▶ _WHAT NEEDS TO BE DONE_
Which lines run from the start of the data below to the line containing "This screenshot has height=700, width=1568."? Set them down exactly, with none added.

▶ _SUPPLIED ENTRIES_
....

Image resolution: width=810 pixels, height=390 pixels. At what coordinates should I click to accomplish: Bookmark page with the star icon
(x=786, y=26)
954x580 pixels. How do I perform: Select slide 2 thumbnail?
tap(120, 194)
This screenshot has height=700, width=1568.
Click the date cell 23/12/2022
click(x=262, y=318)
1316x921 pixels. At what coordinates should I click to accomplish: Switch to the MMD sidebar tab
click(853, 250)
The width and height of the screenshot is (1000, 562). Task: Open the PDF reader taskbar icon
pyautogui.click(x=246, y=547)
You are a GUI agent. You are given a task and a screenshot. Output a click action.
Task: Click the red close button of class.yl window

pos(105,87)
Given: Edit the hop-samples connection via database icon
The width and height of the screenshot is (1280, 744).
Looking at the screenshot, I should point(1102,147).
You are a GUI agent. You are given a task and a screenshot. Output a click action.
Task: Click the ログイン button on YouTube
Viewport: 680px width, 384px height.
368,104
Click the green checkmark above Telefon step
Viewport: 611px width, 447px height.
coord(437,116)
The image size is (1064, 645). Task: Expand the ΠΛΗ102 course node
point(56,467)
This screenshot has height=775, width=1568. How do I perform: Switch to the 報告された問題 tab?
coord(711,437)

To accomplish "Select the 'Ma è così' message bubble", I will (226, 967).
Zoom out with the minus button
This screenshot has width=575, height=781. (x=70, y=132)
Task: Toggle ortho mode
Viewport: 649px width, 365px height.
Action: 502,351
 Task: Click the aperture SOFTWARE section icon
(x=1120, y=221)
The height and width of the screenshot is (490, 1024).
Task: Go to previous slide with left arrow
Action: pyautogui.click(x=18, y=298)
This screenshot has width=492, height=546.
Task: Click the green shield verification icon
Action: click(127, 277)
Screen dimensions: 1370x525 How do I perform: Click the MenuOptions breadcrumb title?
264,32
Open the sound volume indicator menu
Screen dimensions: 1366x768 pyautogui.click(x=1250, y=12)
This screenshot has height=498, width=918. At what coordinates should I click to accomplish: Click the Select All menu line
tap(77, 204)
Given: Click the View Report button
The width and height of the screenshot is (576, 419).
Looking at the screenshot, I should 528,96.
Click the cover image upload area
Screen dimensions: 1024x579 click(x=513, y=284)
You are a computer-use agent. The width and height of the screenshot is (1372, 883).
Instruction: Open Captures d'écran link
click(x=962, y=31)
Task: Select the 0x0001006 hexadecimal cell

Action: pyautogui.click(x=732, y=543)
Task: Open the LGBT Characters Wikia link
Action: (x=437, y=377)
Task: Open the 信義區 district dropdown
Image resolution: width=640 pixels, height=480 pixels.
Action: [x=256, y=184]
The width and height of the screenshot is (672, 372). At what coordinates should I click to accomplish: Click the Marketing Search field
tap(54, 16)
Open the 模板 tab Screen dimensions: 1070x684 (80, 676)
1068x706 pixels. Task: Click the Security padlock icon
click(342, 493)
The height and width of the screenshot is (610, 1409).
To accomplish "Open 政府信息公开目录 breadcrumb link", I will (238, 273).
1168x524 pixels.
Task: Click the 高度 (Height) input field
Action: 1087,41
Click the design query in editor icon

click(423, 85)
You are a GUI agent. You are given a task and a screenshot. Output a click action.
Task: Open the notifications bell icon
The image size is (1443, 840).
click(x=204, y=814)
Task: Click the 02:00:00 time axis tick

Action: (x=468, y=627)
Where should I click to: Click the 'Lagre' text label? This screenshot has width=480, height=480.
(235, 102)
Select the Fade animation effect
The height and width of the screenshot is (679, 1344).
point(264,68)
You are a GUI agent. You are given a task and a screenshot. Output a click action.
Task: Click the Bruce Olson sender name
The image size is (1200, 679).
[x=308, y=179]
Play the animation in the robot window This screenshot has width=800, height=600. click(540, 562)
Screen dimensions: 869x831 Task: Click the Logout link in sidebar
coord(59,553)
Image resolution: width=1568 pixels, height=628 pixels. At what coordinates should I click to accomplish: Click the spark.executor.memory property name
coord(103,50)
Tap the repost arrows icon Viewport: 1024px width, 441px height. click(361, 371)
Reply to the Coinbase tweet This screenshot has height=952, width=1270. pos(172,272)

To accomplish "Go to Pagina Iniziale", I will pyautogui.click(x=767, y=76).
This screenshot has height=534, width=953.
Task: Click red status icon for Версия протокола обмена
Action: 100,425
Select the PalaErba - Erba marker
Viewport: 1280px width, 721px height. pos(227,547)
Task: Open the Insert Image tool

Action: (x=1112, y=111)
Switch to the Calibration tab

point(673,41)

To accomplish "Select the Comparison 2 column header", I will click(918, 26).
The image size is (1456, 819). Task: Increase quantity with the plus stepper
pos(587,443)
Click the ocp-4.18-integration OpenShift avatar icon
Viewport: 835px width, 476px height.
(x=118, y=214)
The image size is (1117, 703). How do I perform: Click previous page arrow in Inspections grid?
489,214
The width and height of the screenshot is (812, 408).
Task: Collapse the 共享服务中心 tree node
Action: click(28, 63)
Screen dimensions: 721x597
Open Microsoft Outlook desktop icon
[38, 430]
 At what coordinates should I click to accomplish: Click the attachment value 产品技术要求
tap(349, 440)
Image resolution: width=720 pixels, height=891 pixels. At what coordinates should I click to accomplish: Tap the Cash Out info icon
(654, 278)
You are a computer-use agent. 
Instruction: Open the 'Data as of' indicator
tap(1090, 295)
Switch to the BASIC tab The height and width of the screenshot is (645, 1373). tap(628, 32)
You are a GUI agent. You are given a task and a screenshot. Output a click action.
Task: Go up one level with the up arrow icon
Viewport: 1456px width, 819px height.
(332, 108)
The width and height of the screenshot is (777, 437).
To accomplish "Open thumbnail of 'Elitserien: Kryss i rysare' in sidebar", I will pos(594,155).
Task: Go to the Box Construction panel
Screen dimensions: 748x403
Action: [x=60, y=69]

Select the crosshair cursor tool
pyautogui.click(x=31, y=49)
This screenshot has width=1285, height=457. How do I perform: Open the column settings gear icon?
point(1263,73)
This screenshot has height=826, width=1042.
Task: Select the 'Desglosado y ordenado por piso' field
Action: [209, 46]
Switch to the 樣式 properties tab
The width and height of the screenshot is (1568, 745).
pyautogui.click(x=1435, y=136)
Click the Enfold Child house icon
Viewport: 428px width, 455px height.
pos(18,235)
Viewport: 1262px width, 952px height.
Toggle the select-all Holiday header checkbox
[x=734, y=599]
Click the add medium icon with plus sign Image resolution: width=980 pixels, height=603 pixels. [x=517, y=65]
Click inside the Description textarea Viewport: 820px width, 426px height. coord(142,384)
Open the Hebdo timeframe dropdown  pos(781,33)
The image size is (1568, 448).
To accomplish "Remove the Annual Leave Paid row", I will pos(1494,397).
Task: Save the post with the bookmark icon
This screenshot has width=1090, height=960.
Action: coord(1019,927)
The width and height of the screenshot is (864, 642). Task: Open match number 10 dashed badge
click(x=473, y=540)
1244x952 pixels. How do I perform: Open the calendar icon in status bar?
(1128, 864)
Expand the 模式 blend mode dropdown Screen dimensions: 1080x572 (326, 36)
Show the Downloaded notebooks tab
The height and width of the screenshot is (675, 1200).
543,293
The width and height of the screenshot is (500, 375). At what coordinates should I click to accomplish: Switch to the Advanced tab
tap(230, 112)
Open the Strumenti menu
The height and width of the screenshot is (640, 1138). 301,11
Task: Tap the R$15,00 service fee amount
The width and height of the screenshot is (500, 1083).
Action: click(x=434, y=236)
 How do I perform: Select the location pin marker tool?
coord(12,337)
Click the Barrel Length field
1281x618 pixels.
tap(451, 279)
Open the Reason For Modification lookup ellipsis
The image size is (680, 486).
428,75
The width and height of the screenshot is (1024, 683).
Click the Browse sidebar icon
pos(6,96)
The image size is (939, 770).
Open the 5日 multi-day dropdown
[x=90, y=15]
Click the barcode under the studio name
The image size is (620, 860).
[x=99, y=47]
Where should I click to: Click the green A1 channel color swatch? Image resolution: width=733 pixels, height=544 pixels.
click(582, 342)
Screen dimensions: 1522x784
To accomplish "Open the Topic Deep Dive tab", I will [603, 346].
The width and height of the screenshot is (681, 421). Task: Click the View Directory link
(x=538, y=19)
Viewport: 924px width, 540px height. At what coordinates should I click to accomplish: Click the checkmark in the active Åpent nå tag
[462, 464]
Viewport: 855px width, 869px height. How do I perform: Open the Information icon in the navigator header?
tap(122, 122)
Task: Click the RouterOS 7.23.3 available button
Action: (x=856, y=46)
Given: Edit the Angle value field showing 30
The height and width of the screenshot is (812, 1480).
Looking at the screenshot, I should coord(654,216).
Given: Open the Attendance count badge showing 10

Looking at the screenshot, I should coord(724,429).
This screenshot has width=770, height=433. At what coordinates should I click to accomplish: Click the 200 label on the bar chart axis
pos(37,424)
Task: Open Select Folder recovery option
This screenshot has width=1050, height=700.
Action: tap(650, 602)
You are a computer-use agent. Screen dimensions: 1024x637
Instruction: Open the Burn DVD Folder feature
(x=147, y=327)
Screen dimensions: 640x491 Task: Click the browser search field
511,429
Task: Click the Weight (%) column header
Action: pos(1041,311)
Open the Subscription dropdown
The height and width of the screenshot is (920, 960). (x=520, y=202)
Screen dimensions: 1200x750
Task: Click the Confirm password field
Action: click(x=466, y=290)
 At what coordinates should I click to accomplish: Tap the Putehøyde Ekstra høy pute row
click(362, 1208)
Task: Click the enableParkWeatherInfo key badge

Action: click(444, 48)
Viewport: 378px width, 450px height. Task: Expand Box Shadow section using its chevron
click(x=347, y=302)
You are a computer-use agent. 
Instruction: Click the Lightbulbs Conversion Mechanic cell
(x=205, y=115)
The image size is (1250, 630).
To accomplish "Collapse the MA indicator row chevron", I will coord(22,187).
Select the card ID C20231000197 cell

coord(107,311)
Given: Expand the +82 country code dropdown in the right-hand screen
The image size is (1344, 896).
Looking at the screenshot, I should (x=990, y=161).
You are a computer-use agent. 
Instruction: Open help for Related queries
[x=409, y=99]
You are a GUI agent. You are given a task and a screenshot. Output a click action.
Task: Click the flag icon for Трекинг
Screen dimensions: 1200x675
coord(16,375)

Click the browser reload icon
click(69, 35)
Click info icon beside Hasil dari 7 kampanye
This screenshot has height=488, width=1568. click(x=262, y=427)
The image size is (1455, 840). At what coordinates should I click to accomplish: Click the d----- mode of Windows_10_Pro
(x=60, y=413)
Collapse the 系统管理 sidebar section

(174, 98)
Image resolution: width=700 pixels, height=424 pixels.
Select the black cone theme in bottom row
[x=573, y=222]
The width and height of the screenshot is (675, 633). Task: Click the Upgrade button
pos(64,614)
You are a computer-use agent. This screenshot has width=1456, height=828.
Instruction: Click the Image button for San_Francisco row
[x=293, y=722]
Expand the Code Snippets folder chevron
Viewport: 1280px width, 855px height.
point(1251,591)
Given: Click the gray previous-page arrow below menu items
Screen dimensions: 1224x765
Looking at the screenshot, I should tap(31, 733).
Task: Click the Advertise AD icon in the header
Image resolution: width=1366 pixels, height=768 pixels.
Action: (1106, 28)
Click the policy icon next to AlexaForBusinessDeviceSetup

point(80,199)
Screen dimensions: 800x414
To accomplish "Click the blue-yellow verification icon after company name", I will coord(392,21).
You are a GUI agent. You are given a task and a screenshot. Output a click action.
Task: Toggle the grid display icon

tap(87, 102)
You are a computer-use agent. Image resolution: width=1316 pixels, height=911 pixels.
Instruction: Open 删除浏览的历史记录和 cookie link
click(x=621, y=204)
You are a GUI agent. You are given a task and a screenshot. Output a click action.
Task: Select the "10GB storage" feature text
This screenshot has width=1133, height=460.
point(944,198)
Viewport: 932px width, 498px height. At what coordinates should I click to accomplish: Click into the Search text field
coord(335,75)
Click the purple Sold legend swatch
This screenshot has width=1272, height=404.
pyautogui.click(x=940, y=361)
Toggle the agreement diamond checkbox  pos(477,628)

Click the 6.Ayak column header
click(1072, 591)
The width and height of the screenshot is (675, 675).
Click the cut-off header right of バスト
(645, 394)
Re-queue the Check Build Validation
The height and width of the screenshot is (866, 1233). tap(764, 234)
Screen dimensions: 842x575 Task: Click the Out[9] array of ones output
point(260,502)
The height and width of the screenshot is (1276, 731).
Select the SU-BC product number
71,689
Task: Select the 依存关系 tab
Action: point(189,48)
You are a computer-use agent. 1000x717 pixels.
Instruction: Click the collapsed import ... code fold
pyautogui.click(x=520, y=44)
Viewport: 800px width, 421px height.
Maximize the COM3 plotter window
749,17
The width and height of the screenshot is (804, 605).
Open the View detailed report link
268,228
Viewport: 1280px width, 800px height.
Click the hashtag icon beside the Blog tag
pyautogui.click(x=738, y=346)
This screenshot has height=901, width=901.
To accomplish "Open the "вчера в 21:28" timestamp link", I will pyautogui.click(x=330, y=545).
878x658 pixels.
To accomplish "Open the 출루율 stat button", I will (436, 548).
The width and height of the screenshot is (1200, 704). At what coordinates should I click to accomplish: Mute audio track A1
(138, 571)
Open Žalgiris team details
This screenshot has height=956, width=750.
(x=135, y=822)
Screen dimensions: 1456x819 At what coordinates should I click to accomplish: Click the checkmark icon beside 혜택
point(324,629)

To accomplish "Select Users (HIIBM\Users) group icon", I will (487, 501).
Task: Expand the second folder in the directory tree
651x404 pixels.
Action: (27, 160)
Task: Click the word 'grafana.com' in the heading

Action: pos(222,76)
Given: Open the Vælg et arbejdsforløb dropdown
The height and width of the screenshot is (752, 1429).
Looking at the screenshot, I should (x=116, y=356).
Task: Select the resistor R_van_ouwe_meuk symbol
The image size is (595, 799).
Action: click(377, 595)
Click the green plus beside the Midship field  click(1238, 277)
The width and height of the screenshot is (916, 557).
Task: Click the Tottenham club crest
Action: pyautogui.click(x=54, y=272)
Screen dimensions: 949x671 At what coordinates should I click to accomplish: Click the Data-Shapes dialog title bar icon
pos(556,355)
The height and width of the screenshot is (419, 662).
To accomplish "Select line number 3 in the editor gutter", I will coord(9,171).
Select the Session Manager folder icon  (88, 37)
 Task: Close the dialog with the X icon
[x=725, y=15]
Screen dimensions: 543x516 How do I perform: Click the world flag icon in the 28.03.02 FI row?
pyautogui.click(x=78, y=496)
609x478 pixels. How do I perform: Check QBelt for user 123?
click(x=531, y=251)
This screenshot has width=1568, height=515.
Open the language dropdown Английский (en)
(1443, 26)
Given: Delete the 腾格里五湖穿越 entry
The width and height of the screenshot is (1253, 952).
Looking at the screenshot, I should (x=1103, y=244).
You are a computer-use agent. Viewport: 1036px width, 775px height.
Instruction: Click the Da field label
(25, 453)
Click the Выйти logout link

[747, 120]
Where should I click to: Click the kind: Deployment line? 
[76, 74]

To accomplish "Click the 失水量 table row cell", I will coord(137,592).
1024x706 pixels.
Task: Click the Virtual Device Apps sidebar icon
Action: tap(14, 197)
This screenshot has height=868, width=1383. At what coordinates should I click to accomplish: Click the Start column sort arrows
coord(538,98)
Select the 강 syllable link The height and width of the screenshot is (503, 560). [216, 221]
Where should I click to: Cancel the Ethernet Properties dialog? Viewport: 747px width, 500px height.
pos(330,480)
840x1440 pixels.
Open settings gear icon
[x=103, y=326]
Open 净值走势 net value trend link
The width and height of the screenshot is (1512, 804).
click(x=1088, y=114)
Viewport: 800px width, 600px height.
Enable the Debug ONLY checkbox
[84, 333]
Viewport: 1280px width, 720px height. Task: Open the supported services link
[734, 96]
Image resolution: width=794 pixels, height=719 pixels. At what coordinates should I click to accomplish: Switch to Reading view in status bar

....

▶ _RESPONSE AREA_
Image resolution: width=810 pixels, height=390 pixels. At what coordinates should I click to accomplish: Bookmark page with the star icon
(x=786, y=26)
954x580 pixels. How do I perform: Select slide 2 thumbnail?
tap(120, 194)
This screenshot has height=700, width=1568.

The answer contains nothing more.